Masalah Unsur Pengadilan di Sulut: Kurang Hakim hingga soal Fasilitas

Anggi Tondi Martaon    •    Jumat, 11 Aug 2017 17:16 WIB
berita dpr
Masalah Unsur Pengadilan di Sulut: Kurang Hakim hingga soal Fasilitas
Anggota Komisi III DPR Muhammad Syafi`i . Foto: dok DPR

Metrotvmews.com, Jakarta: Unsur pengadilan di Sulawesi Utara mengeluhkan banyak hal saat bertemu anggota Komisi III DPR RI. Masalah yang dihadapi seperti minimnya personel, fasilitas, hingga putusan tidak bisa dieksekusi.

Anggota Komisi III kunjungan kerja ke Provinsi Sulawesi Utara untuk melihat dan menampung aspirasi berbagai pihak yang berkaitan dengan tugas pokok dan fungsi Komisi III.

Dalam kunjungan tersebut, Komisi III menggelar pertemuan dengan pejabat Pengadilan Tinggi Provinsi Sulawesi Utara, pejabat Pengadilan Negeri Manado, pejabat Pengadilan Agama Manado, pejabat Pengadilan Tata Usaha Negara, dan pejabat Pengadilan Militer III-17 Manado.
 
Anggota Komisi III DPR Muhammad Syafi’i mengaku mendapatkan informasi terkait minimnya jumlah personel hakim, sarana dan prasarana yang tidak mencukupi seperti rumah dinas bagi jajaran pengadilan di Sulawesi Utara.
 
“Walau dengan tantangan besar mereka (jajaran paradilan) tetap saja menginginkan agar ada penambahan hakim, penambahan fasilitas gedung peradilan, dan rumah jabatan,” kata Syafi’i dalam keterangan tertulis, Jumat 11 Agustus 2017.

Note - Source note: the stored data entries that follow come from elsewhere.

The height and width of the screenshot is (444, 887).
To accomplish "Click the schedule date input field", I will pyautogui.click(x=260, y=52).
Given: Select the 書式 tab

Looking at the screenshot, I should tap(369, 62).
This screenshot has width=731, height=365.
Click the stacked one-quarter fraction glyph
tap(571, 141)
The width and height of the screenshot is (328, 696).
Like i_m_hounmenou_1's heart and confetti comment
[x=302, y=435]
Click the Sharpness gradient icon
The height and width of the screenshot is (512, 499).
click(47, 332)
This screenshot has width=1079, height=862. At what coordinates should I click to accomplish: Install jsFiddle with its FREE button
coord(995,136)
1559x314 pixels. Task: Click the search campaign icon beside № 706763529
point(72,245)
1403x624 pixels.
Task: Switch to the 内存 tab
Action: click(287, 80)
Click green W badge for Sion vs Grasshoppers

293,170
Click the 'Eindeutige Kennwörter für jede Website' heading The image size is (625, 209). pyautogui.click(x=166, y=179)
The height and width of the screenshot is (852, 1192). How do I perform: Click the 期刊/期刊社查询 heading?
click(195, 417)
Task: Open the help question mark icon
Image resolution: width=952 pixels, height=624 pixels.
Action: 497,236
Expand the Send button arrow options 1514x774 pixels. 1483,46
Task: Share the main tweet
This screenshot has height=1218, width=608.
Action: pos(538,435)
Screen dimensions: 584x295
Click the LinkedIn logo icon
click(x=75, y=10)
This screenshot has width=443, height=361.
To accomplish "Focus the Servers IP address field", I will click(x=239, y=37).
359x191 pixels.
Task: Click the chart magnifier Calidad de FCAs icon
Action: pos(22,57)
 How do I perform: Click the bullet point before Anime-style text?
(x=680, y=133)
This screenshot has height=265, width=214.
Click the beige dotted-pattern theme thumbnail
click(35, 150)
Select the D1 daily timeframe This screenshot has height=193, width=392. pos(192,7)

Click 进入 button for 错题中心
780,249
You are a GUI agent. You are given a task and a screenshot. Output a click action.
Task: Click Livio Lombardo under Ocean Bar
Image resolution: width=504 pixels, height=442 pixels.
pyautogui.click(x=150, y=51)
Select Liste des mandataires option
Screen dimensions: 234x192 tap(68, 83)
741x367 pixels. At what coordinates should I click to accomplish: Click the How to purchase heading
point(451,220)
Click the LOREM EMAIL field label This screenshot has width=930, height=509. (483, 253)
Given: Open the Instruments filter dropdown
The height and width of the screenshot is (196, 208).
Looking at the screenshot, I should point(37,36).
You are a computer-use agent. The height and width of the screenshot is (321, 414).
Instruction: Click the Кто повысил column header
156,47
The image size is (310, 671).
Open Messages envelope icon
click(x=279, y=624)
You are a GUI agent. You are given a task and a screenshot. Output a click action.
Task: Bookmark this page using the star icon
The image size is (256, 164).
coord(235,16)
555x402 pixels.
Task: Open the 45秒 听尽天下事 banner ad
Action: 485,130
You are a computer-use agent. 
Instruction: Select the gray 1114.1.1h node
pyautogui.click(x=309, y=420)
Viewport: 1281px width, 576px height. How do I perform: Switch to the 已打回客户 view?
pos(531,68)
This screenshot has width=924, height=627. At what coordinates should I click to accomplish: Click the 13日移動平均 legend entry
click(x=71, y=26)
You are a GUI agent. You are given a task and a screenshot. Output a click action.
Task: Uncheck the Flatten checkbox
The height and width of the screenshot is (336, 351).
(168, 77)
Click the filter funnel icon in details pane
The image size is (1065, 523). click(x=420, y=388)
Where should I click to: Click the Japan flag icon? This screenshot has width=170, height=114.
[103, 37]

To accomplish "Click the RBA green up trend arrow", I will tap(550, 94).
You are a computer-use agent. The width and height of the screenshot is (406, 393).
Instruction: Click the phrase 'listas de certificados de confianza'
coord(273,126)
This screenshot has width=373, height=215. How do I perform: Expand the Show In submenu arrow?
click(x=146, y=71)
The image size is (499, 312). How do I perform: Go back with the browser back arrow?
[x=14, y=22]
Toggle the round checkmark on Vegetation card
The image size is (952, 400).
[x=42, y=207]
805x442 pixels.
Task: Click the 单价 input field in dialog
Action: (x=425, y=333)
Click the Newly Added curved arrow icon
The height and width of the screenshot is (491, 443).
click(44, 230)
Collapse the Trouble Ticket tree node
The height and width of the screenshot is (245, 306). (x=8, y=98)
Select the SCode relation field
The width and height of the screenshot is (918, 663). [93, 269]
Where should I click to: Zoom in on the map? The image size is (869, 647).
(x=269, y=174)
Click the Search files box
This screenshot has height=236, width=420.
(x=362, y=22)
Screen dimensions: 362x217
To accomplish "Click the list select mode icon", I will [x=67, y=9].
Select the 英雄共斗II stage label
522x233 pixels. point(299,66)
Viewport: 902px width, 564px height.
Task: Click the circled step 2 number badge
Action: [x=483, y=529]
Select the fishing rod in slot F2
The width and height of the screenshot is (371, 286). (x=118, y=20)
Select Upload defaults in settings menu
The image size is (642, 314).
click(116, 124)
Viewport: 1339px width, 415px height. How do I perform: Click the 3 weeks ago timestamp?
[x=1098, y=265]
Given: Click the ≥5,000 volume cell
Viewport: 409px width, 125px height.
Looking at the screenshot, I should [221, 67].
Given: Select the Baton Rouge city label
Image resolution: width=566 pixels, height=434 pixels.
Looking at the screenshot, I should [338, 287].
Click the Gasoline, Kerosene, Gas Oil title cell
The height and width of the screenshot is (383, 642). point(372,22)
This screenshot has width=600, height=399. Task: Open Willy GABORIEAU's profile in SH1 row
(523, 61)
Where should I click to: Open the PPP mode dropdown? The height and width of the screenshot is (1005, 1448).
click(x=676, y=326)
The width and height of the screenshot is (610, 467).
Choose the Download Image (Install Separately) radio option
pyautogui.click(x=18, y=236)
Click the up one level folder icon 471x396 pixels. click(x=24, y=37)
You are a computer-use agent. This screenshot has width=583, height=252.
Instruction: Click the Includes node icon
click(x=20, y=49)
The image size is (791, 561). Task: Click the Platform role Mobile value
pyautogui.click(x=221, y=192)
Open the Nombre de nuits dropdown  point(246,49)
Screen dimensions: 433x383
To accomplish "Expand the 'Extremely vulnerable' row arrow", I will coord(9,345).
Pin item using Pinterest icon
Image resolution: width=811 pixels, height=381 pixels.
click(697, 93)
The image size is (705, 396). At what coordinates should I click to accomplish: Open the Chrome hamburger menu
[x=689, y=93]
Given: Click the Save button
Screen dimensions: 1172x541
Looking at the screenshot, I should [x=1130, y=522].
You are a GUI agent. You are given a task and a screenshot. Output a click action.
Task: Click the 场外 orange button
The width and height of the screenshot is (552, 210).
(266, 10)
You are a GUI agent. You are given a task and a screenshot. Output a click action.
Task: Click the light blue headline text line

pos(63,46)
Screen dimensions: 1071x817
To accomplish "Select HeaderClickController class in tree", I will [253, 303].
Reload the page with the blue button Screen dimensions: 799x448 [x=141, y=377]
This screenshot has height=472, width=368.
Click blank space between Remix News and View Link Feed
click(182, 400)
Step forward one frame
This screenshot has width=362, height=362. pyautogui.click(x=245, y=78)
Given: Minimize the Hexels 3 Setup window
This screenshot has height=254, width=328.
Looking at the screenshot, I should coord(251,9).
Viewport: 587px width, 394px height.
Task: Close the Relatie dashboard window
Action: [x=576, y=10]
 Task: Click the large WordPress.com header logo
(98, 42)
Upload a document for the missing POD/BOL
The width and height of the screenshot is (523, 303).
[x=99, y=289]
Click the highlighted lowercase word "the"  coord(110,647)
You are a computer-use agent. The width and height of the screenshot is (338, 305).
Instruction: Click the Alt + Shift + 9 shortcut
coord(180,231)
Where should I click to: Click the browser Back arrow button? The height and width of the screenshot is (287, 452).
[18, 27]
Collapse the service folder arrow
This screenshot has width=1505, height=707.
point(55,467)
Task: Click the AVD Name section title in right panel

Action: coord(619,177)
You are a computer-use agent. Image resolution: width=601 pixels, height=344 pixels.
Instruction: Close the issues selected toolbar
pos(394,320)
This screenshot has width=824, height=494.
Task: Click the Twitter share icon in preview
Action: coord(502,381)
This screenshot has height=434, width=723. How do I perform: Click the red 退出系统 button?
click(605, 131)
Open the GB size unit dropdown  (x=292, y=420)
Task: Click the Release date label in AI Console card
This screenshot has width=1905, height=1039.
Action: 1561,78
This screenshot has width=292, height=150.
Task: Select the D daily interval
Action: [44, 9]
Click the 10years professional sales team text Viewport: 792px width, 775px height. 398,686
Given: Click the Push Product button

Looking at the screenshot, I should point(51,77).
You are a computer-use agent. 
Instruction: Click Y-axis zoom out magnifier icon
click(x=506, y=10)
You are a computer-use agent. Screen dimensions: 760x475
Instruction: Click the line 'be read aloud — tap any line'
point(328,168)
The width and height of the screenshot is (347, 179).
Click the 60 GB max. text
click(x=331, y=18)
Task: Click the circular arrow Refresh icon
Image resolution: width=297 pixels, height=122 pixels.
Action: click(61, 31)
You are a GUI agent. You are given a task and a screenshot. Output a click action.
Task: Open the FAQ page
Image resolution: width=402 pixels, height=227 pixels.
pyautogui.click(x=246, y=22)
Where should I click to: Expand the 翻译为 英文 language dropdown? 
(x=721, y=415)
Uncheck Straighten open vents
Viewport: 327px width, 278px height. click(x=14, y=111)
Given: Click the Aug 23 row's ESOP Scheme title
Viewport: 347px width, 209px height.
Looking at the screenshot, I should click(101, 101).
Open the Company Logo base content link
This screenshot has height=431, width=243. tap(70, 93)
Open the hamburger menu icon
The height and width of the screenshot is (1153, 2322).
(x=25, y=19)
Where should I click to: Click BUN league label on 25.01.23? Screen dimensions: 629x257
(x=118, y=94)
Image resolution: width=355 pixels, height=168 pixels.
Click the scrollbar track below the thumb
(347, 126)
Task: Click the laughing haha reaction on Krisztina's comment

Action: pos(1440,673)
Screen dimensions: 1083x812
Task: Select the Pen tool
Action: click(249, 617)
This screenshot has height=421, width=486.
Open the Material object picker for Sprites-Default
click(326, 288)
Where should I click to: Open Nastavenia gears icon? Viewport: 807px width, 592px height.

Selain itu, politikus Partai Gerindra itu juga mendapat informasi terkait putusan yang telah memiliki kekuatan hukum tetap, namun tidak bisa langsung dieksekusi. Sebab, peradilan berada di bawah ancaman ketika akan mengesekusi putusan pengadilan yang sudah berkekuatan hukum tetap.

Unsur pengadilan di Sulawesi Utara juga mengeluhkan dukungan dari kepolisian. Syafi'i mengatakan, polisi sering mengabaikan permintaan pengadilan terkait eksekusi putusan yang telah dibuat.

Pengadilan juga sering mendapatkan tekanan dari pihak luar saat melaksanakan eksekusi putusan. Hal itu tentu sangat mengganggu kenyamanan petugas pengadilan dalam menjalankan tugas dan fungsinya.
 
Syafi'i mengaku telah mengonfirmasi keluhan pihak pengadilan ke Kapolda Sulawesi Utara Irjen Bambang Waskito. Menurut Bambang, koordinasi pihak pengadilan dengan polisi kurang baik.
 
“Ke depan, mereka (polisi) berjanji akan meningkatkan komunikasi dan kerja sama dengan pihak peradilan,” tandas Syafi'i.